Former Nokia CEO Stephen Elop has explained why the company repeatedly overlooked Android, stating that fighting Samsung was the primary concern.
Although Nokia faced repeated calls to ditch WP8 and release an Android powered smartphone, Elop, speaking in an online ‘ask me anything’ session has suggested that avoiding an unwinnable battle with the might of Samsung was key to Nokia selecting Microsoft’s Windows Phone OS.
“When we made the decision to focus on Windows Phone back in 2011, we were very concerned that a decision to pursue Android would put us on a collision course with Samsung, who already had established a head of steam around Android,” Elop stated.
He added: “That was the right decision, as we have seen virtually all other OEMs from those days pushed to the side.”
Although Nokia resisted the market-leading lure of the Android OS for a number of years, during MWC earlier this year, the manufacturer – now under the control of Microsoft – unveiled a budget Android hybrid handset in the Nokia X.
“Today, we are using AOSP to attack a specific market opportunity, but we are being thoughtful to do it in a way that accrues benefit to Microsoft and to Lumia,” Elop stated.

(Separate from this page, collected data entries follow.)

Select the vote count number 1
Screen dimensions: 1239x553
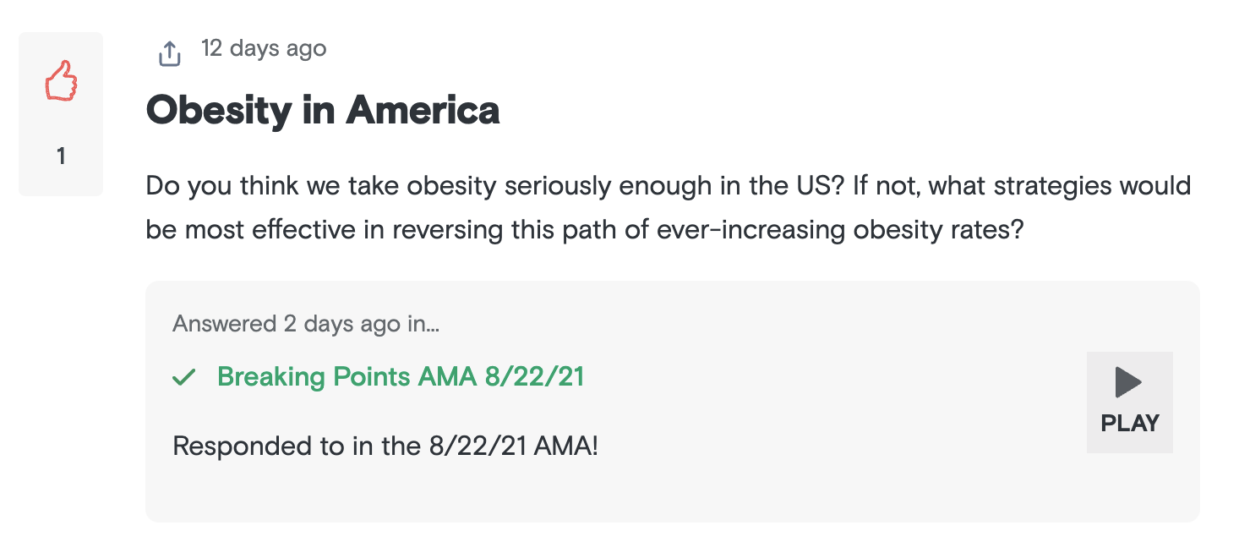[61, 156]
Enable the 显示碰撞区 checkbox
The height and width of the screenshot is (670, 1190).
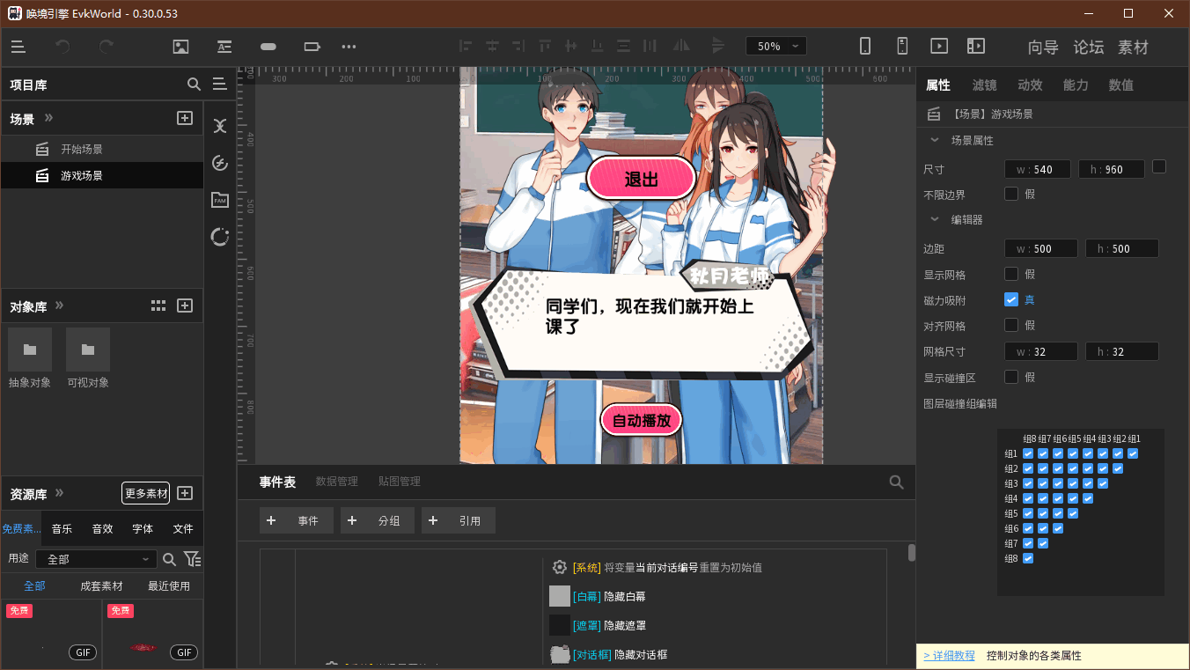1011,375
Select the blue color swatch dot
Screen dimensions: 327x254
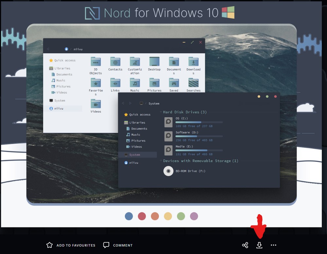tap(129, 216)
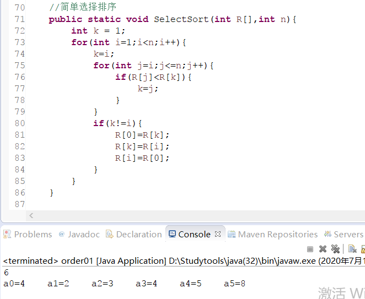
Task: Click the Clear Console icon
Action: (352, 249)
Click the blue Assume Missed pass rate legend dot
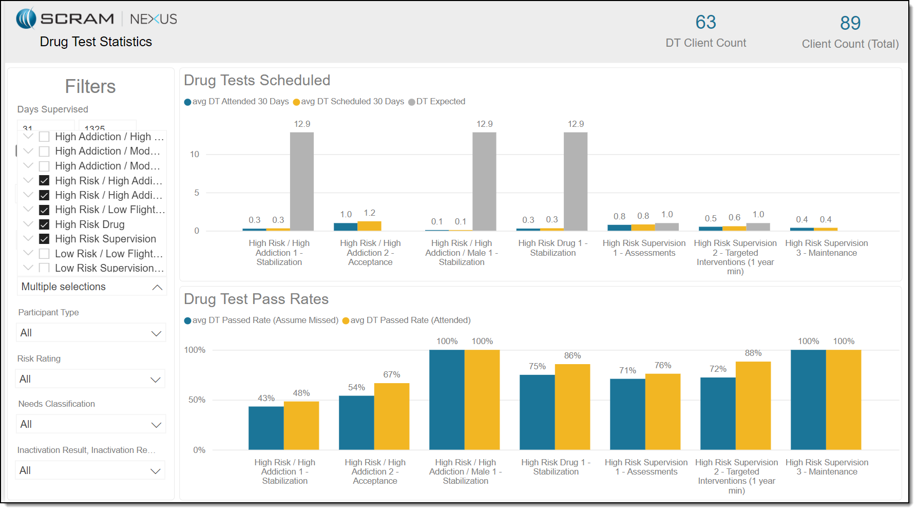Image resolution: width=917 pixels, height=511 pixels. coord(187,321)
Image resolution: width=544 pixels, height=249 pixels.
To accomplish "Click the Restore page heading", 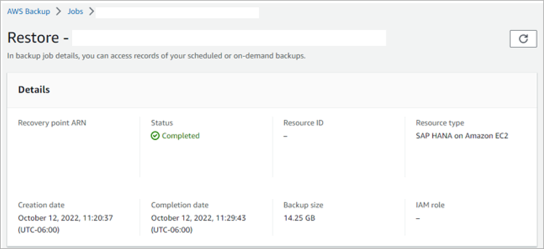I will point(38,38).
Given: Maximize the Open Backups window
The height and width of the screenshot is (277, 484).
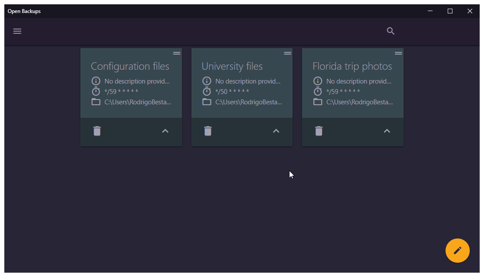Looking at the screenshot, I should point(450,11).
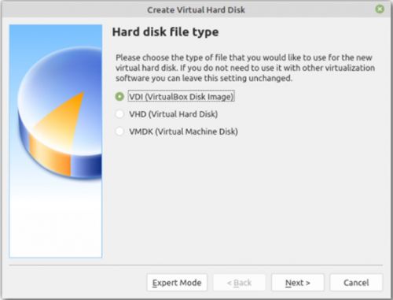Click the white lower area of the side banner

(x=56, y=223)
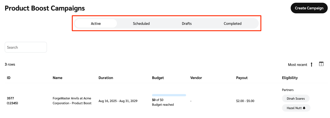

During his AMA session Elop offered a number of truths around Nokia’s recent years, detailing why the company’s internal OS efforts had to be scrapped in order to save the overall business.
“Back in late 2010 and 2011, we carefully assessed the state of the internal Nokia operating system efforts,” Elop told questioners. “Unfortunately, we could not see a way that Symbian could be brought to a competitive level with, for example, the iPhone that had shipped THREE years earlier.”
He added: “The Meego effort was significantly delayed and did not have the promise of a broad enough portfolio soon enough. We had to make a forceful decision to give Nokia the chance to compete again."
Last week Microsoft completed its takeover of Nokia’s Devices and Services business in a deal worth more than €5.44 billion (£4.48bn).